Number of lines with the string "велогонок" in the entries below: report it, and nothing besides.

** Records to process follows **

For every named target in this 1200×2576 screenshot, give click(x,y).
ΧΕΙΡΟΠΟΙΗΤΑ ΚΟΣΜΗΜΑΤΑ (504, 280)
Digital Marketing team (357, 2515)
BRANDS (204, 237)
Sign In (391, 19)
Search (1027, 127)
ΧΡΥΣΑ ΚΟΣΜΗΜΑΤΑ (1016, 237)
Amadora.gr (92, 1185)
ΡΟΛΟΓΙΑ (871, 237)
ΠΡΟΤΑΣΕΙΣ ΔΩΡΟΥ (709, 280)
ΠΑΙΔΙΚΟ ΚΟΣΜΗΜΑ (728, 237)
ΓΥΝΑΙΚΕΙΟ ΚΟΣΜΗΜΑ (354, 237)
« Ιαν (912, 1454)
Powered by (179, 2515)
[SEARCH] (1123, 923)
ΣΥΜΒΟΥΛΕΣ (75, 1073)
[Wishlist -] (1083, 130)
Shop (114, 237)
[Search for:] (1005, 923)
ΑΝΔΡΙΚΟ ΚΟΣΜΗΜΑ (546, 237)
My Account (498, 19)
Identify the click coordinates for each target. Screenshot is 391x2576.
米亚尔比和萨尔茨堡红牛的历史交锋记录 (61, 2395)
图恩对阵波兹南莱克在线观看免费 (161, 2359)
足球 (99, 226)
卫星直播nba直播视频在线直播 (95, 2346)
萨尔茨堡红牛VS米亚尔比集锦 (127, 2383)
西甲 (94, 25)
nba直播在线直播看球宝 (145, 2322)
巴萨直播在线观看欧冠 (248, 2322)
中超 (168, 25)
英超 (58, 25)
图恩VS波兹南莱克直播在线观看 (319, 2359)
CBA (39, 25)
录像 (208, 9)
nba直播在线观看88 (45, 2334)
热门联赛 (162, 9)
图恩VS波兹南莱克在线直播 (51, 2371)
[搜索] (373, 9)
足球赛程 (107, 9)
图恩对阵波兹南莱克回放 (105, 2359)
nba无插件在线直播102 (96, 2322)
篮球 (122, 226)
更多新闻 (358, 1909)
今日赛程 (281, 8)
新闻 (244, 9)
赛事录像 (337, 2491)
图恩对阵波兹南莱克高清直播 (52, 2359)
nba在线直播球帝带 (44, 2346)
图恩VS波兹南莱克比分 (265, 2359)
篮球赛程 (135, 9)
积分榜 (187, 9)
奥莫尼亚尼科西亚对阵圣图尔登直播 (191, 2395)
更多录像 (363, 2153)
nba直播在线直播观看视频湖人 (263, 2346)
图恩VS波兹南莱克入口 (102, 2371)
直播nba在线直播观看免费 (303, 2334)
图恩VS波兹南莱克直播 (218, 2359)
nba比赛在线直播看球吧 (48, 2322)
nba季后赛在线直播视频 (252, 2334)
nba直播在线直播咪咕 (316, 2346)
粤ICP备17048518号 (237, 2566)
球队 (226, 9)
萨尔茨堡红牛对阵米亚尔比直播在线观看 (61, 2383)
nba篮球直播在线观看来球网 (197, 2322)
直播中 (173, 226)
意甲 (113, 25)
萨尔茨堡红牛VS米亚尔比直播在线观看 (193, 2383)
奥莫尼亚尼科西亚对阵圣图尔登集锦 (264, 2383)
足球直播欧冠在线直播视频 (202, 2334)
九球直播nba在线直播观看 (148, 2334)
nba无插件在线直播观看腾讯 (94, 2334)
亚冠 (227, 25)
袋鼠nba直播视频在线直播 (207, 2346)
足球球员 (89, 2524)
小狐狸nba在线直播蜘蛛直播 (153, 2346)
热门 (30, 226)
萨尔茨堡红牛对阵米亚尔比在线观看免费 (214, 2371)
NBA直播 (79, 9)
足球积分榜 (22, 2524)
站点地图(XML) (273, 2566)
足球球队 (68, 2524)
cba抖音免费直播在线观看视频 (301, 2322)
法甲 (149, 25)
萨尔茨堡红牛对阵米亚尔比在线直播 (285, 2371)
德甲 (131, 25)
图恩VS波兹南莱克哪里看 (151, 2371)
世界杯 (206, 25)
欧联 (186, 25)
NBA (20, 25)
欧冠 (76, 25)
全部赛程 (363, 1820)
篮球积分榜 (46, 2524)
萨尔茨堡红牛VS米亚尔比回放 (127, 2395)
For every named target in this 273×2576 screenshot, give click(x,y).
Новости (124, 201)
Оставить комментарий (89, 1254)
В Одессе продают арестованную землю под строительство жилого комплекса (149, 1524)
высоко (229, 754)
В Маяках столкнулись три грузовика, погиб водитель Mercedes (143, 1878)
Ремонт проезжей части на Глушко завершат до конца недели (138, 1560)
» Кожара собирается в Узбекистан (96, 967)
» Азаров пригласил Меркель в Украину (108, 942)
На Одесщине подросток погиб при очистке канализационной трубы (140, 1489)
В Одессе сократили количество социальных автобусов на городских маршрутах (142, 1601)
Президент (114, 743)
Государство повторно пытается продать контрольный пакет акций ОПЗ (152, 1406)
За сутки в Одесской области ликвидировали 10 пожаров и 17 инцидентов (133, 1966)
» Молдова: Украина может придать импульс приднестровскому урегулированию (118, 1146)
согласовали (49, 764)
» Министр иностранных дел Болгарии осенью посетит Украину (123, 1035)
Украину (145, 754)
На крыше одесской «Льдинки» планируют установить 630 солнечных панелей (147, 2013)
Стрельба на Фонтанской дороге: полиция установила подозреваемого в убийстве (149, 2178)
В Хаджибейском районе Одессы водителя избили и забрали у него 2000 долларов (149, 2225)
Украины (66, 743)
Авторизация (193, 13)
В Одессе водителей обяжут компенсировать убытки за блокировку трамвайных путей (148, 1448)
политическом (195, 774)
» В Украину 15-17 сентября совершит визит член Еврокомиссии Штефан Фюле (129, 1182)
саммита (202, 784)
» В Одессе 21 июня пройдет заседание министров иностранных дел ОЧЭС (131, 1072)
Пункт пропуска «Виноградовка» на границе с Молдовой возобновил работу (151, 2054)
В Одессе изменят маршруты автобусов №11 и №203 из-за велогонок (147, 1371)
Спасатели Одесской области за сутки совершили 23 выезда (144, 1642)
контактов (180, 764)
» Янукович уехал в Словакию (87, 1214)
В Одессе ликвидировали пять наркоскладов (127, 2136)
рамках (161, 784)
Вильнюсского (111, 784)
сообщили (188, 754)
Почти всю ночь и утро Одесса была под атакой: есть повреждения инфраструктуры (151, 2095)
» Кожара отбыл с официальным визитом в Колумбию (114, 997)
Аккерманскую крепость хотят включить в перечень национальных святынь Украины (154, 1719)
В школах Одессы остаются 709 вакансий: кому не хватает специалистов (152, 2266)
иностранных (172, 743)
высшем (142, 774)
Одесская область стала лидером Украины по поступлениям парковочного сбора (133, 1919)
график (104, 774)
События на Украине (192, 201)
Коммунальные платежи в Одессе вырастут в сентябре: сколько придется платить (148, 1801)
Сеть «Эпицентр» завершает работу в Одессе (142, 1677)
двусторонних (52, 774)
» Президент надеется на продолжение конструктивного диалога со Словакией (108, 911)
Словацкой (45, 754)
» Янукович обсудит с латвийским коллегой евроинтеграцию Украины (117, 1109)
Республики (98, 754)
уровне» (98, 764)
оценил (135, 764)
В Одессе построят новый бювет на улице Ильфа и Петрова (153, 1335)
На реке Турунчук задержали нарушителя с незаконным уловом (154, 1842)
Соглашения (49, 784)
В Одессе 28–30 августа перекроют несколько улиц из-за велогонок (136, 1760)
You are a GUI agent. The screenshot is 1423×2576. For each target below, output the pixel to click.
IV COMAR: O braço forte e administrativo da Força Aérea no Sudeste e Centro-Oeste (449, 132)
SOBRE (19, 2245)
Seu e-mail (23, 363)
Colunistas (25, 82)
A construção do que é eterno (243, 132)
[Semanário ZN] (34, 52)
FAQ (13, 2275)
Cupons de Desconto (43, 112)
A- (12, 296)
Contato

** End of Records to process **

§ **Solution for this exercise**
2